> _Stated problem_
Rewrite the entries below, from the line containing "Click the Redact Templatization icon" through the end, changing "icon" to "button" and leaving everything else untouched. Don't include the pictures in your answer.

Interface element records
○ ○ ○

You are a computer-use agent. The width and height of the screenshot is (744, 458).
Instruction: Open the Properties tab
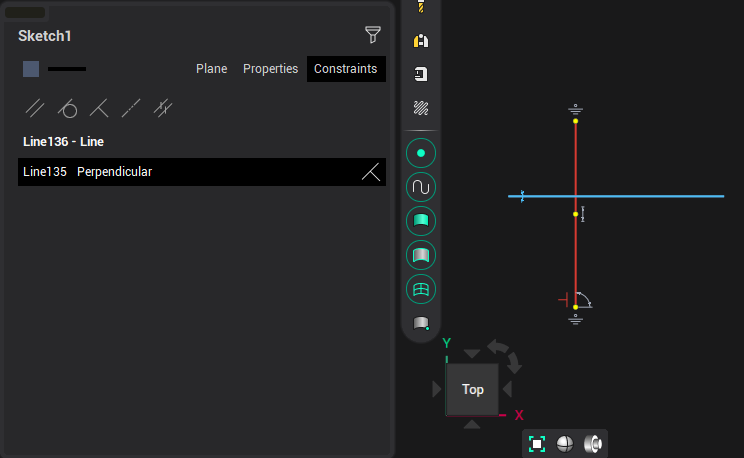tap(270, 69)
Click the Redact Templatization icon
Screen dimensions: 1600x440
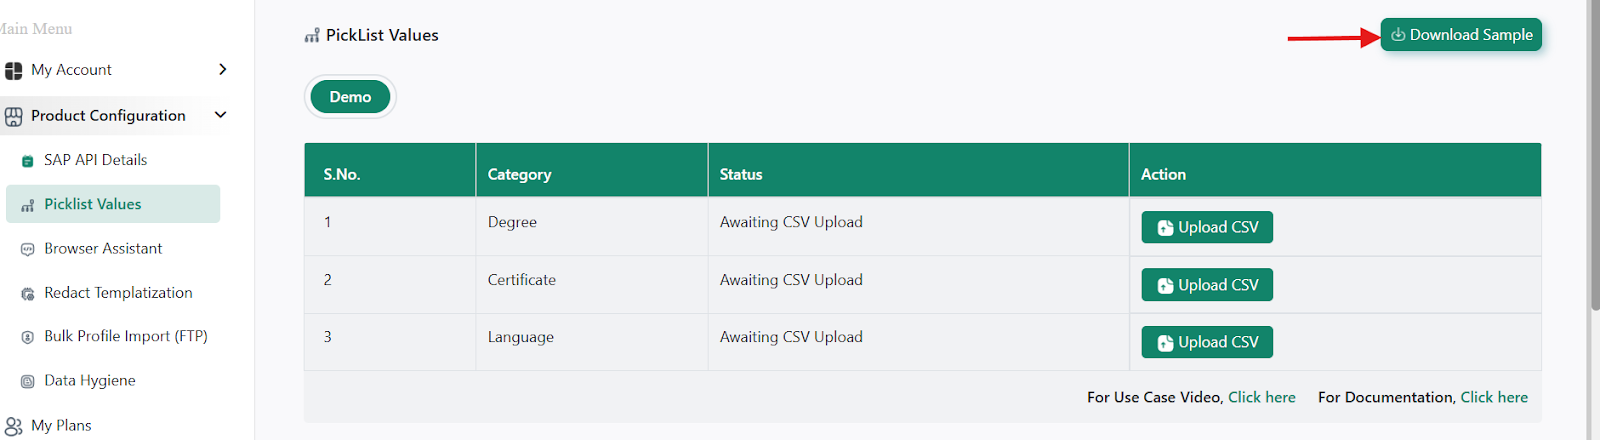tap(28, 294)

○ ○ ○

> _Final result_
Click the Redact Templatization button
Screen dimensions: 1600x440
tap(28, 294)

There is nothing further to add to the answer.